═════ AVAILABLE DATA ═════
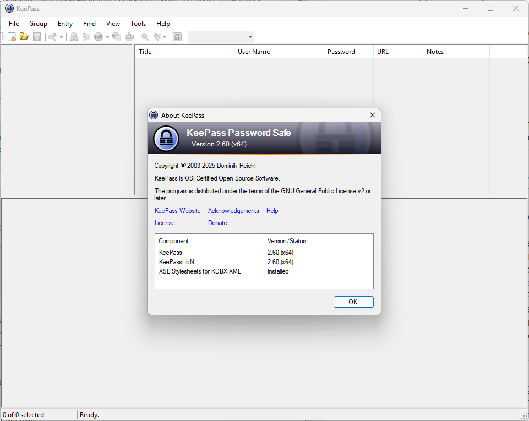
Task: Click the KeePass lock logo in the About banner
Action: (x=166, y=138)
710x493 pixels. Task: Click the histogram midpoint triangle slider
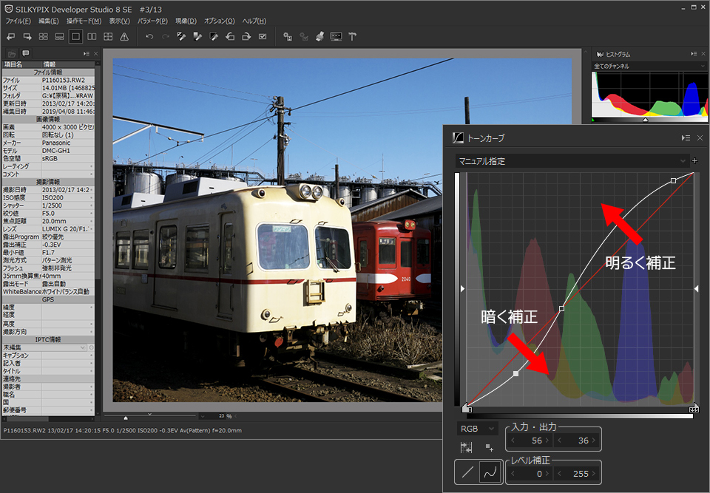(x=646, y=119)
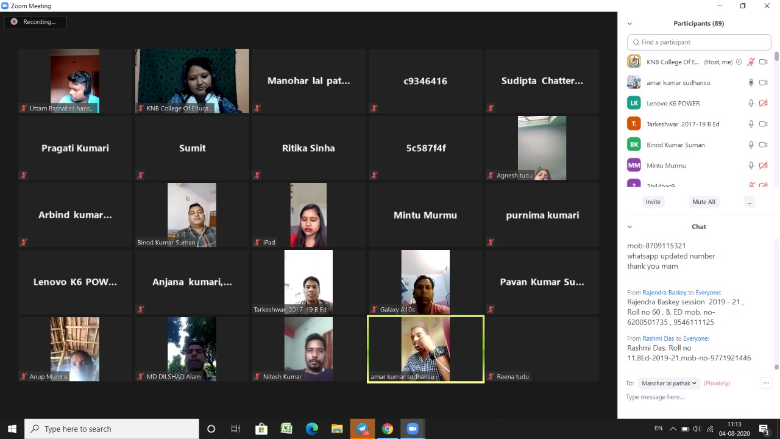780x439 pixels.
Task: Click the KNB College avatar in participants list
Action: pos(634,62)
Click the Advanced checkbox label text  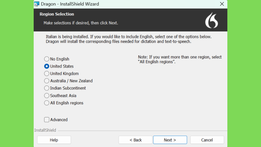pyautogui.click(x=59, y=120)
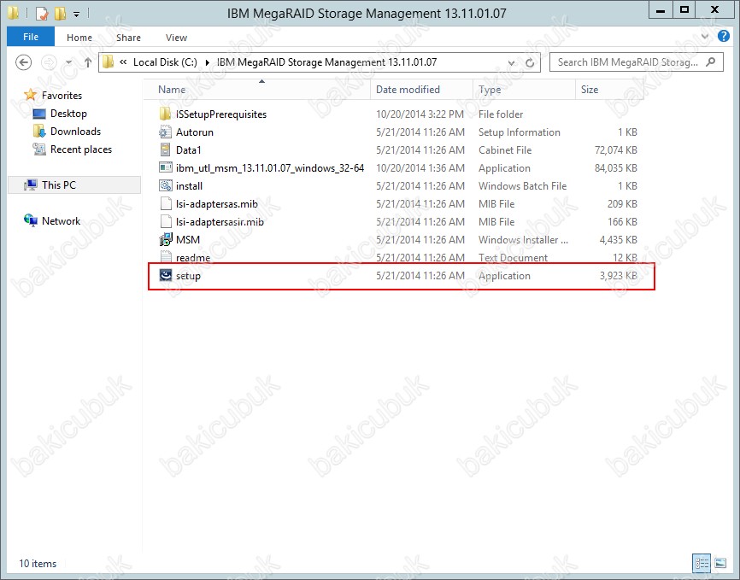Click the install batch file icon
This screenshot has height=580, width=740.
166,186
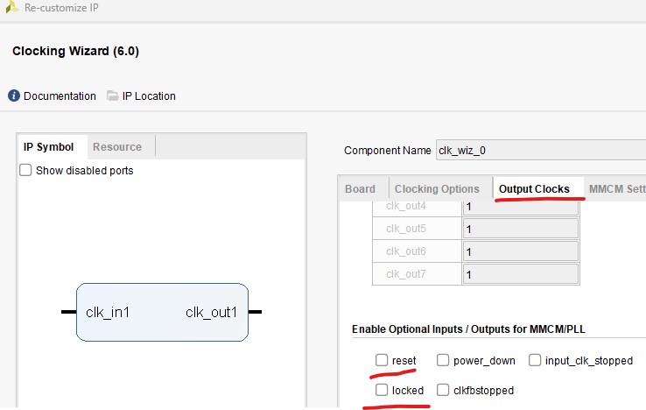Image resolution: width=646 pixels, height=410 pixels.
Task: Select the IP Symbol tab
Action: (x=48, y=147)
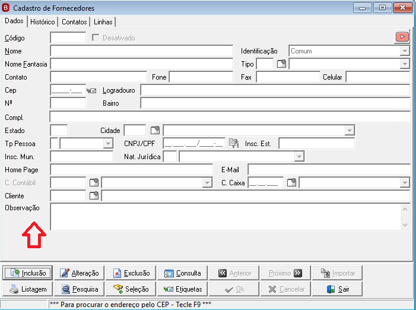Viewport: 416px width, 310px height.
Task: Expand the Identificação dropdown
Action: point(405,50)
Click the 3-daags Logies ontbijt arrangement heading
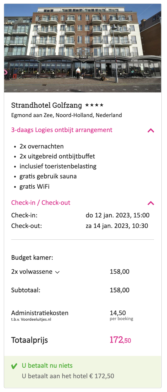167x392 pixels. coord(62,130)
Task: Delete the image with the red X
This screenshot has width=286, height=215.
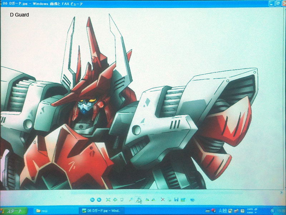Action: 162,200
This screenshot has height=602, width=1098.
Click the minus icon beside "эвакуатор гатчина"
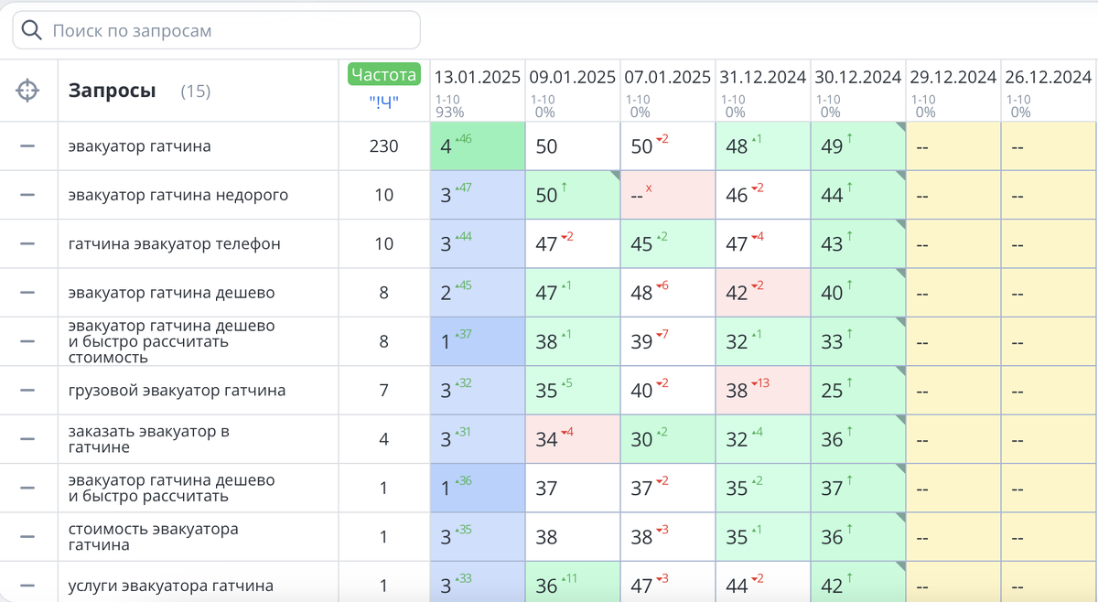(29, 145)
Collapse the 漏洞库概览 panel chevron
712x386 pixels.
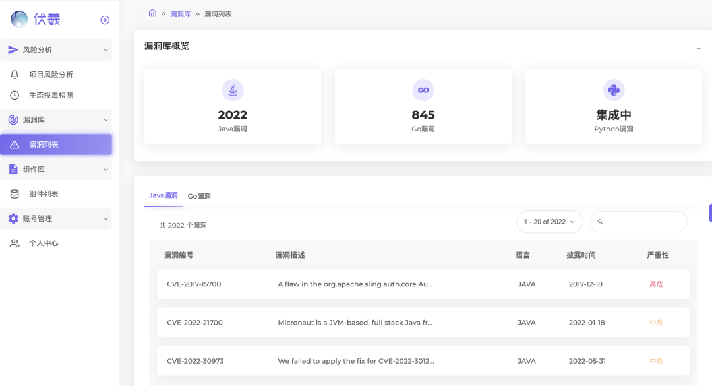point(699,48)
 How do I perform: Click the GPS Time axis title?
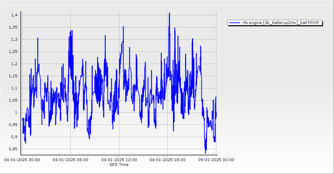click(x=119, y=165)
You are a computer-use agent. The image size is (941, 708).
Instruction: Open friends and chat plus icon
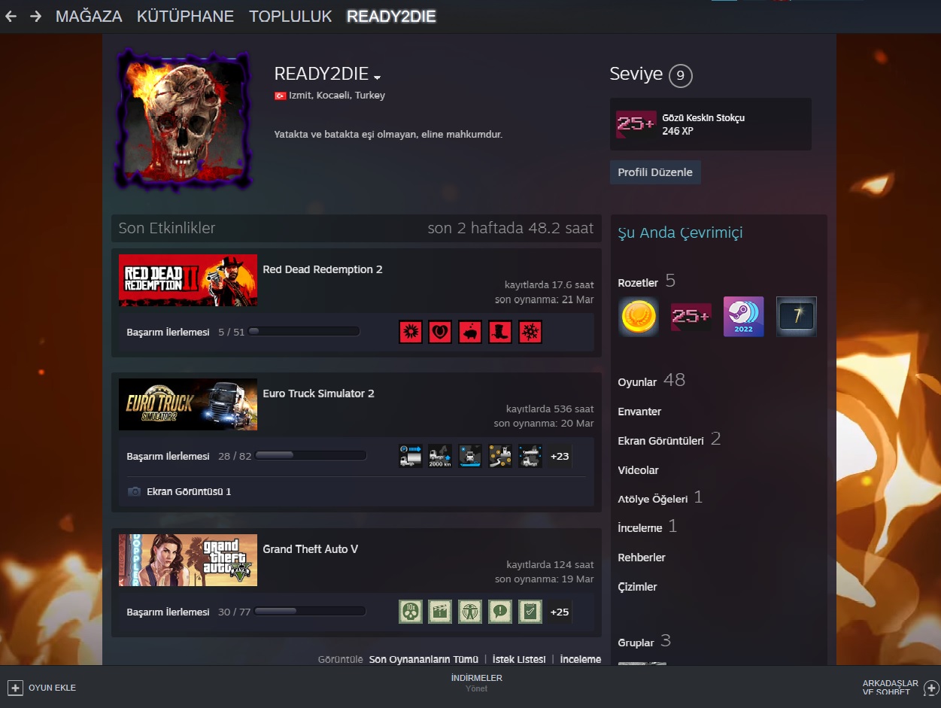(x=931, y=688)
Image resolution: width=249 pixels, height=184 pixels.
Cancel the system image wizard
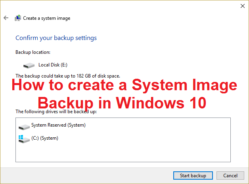230,175
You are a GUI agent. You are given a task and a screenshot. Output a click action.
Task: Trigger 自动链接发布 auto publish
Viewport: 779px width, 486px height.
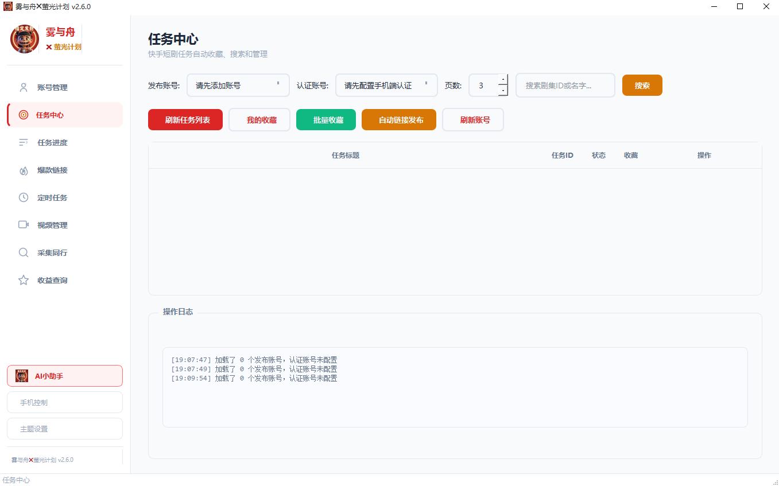pos(398,119)
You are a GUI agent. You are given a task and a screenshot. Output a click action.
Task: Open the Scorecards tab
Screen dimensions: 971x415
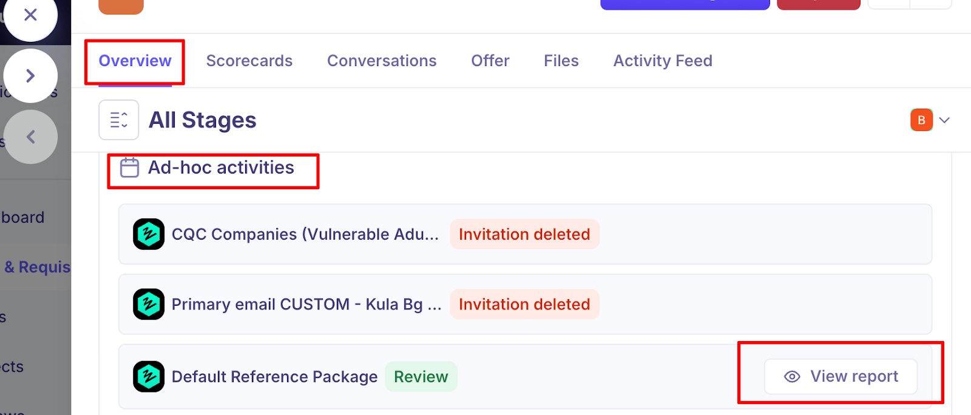(249, 61)
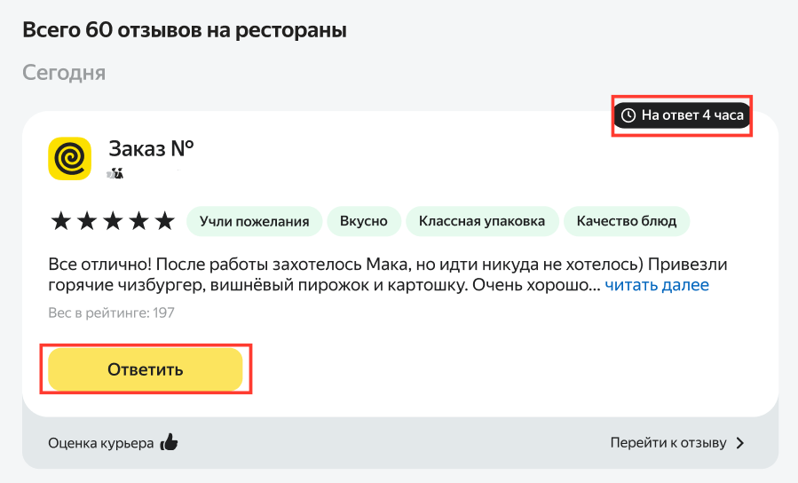The image size is (798, 483).
Task: Click the thumbs-up courier rating icon
Action: [169, 443]
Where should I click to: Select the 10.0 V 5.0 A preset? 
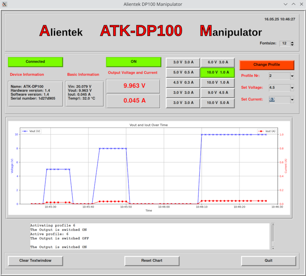pos(217,103)
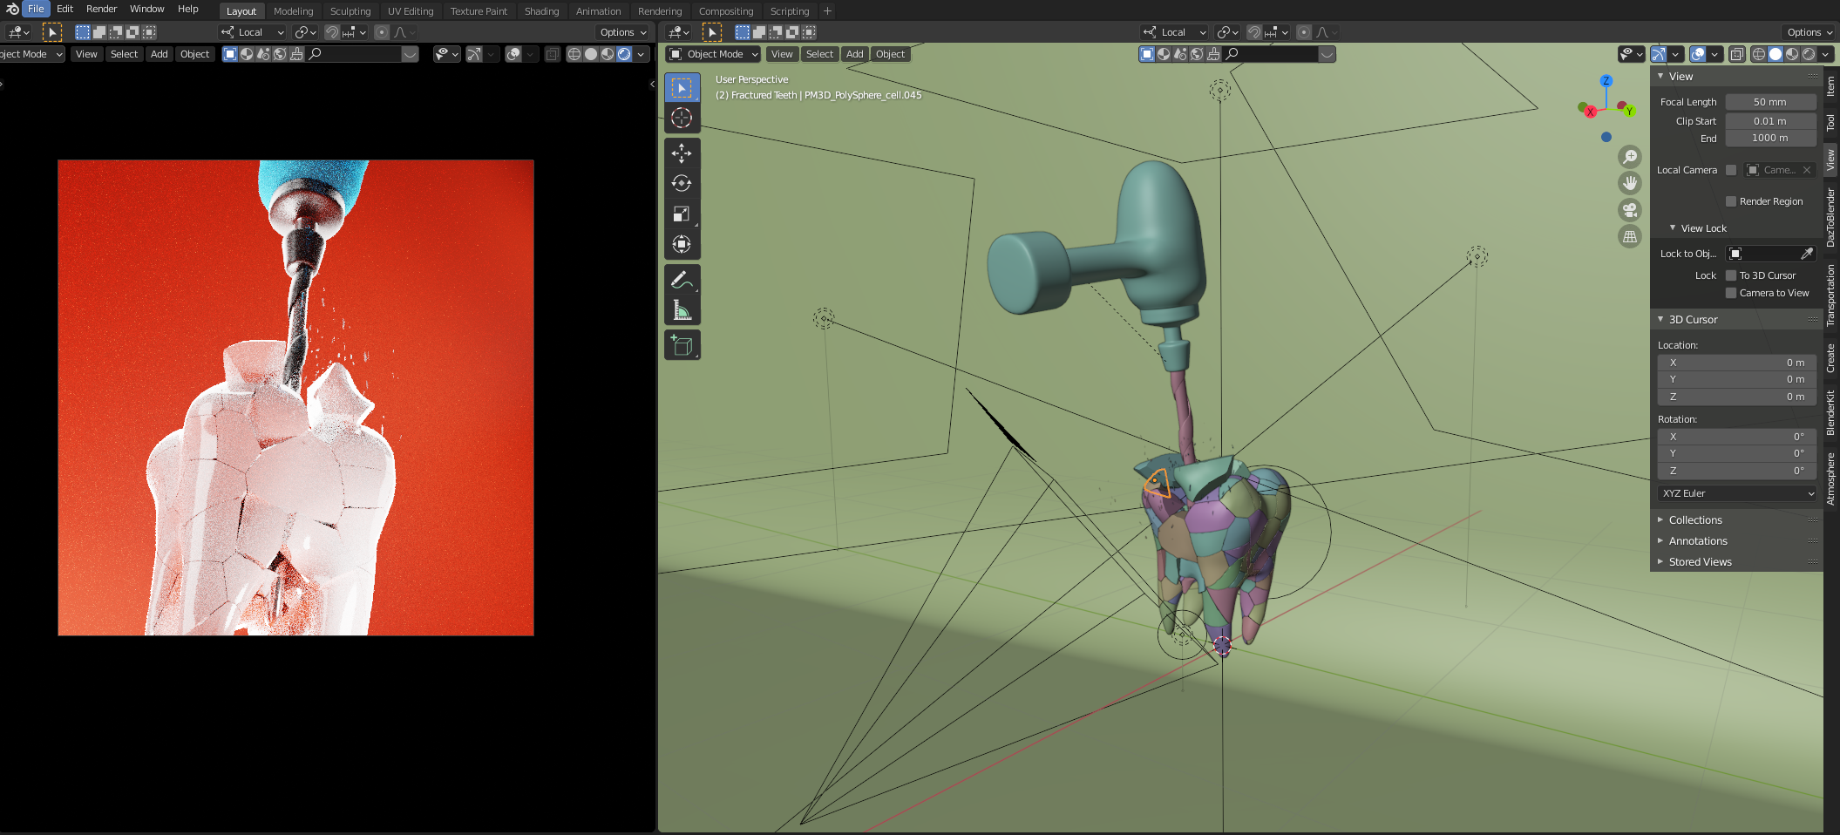Expand the Collections panel
Viewport: 1840px width, 835px height.
[x=1694, y=520]
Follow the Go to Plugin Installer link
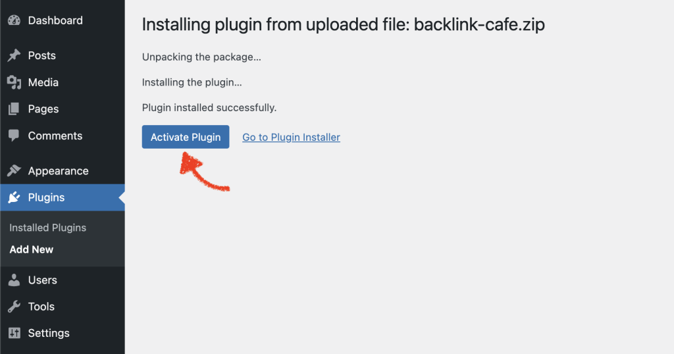Image resolution: width=674 pixels, height=354 pixels. (291, 137)
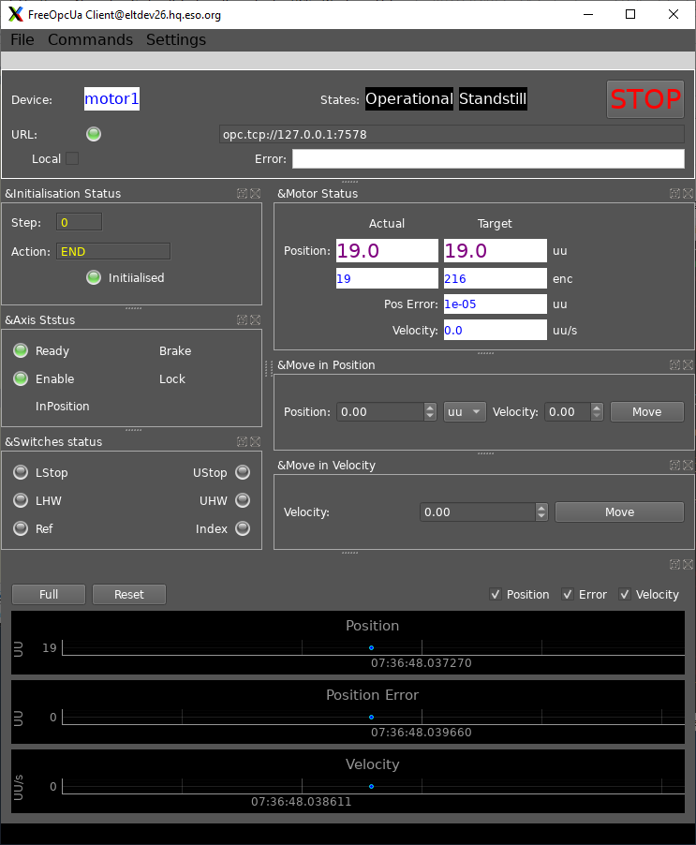Click the data point on Position plot
The image size is (696, 845).
pos(371,647)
═════
— PROBLEM REQUIREMENTS —
Transcribe exactly, and only, the lines from the one containing "712x386 pixels." through the last line of the records above, both included; leave out the pictures.

— ANSWER BOX —
712x386 pixels.
point(699,48)
 How do I perform: Click the GPS Time axis title?
click(x=119, y=165)
You are a computer-use agent. The image size is (941, 708).
Instruction: Open friends and chat plus icon
(x=931, y=688)
Image resolution: width=249 pixels, height=184 pixels.
Cancel the system image wizard
230,175
You are a GUI agent. You are given a task and a screenshot. Output a click action.
Task: Trigger 自动链接发布 auto publish
Viewport: 779px width, 486px height.
pos(398,119)
You are a GUI agent. You are given a task and a screenshot. Output a click action.
Task: Open the Scorecards tab
Screen dimensions: 971x415
(249, 61)
The image size is (798, 483).
Task: Click the thumbs-up courier rating icon
Action: [169, 443]
Where should I click to: Select the 10.0 V 5.0 A preset? 
pos(217,103)
Expand the Collections panel
Viewport: 1840px width, 835px height.
[x=1694, y=520]
Follow the Go to Plugin Installer link
Image resolution: width=674 pixels, height=354 pixels. (291, 137)
Click the data point on Position plot
The image size is (696, 845).
pos(371,647)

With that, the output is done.